# Trying to understand double buffers



## caesius (Jul 22, 2010)

I'm having some trouble understanding double buffers. We have to write one for an assignment.

What I'm having trouble with is understanding the point of them. From what I've read the situation is somewhat analogous to filling a bucket of water from a tap and then putting another bucket under the tap (the second buffer) when the first is full so the first can be carried off to fill the paddling pool (or whatever) without having downtime (the tap being off).

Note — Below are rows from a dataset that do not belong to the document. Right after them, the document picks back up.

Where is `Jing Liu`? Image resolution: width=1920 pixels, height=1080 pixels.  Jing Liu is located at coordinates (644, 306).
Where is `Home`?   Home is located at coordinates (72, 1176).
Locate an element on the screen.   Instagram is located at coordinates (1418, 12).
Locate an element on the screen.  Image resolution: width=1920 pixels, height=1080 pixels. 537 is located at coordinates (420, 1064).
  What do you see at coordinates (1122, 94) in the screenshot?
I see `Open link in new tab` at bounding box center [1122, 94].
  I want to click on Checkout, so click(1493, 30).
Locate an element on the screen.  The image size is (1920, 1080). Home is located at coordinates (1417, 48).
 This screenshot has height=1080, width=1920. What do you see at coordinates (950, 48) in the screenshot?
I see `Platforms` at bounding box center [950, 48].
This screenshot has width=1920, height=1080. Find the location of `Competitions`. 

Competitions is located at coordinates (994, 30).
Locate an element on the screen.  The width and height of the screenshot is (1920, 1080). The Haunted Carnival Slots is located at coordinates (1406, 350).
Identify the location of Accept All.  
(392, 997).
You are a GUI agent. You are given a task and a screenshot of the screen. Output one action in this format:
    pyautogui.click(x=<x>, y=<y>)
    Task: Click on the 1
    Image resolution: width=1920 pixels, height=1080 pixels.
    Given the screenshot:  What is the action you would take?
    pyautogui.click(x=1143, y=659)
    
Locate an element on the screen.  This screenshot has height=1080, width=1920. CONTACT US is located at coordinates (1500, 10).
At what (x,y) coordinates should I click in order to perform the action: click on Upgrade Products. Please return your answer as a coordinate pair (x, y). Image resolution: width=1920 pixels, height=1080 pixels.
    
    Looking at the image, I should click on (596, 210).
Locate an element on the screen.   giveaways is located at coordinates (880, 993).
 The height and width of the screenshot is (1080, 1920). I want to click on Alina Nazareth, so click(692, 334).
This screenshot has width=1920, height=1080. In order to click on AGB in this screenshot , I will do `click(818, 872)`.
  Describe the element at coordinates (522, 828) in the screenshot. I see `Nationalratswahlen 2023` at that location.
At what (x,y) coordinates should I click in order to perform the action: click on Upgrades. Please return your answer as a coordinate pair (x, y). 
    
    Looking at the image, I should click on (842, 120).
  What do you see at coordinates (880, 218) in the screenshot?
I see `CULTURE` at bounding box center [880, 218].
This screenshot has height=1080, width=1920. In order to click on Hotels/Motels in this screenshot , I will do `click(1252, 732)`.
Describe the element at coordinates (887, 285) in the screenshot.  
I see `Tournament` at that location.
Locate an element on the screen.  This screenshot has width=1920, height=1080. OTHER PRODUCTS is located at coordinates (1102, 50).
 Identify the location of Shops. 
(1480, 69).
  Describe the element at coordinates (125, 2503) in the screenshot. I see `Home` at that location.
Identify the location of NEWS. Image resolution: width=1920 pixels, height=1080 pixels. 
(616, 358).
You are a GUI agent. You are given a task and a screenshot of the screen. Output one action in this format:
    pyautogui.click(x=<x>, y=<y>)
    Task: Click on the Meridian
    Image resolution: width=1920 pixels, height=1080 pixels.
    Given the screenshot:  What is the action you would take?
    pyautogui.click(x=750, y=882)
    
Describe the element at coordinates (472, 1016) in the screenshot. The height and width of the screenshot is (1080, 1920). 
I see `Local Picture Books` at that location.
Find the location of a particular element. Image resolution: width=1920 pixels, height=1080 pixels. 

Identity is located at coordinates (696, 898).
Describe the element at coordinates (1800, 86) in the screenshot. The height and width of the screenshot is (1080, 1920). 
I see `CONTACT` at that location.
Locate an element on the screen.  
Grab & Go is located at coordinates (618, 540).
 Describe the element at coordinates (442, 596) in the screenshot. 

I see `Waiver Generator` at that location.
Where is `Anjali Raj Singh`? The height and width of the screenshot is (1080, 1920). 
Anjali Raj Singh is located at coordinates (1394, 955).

Am I missing something by thinking that that setup is only any use if multithreading is also used? Without multithreading, the processor can only do one task at a time, so even with a second bucket (buffer) under the tap, the processor will still only deal with each process in turn - the implication of the water analogy is that two processes are happening at once; the filling of the second bucket, and the processing of the first. On a single threaded system surly only one of these actions can happen at once?

What am I missing?

Cheers, Benjamin


----------



## SirDice (Jul 22, 2010)

caesius said:
			
		

> Am I missing something by thinking that that setup is only any use if multithreading is also used? Without multithreading, the processor can only do one task at a time, so even with a second bucket (buffer) under the tap, the processor will still only deal with each process in turn - the implication of the water analogy is that two processes are happening at once; the filling of the second bucket, and the processing of the first. On a single threaded system surly only one of these actions can happen at once?
> 
> What am I missing?



DMA

http://en.wikipedia.org/wiki/Direct_memory_access


----------



## expl (Jul 22, 2010)

Double buffering is mostly important in on the fly graphics rendering where your process is just feeding display device(that has high rate of refresh) with frames to display and when you need to render/draw new frame into buffer you have to push second buffer so you do not have an empty frame displayed while you are using time to render.


----------



## gordon@ (Jul 25, 2010)

http://www.lmgtfy.com/?q=double+buffer&l=1


----------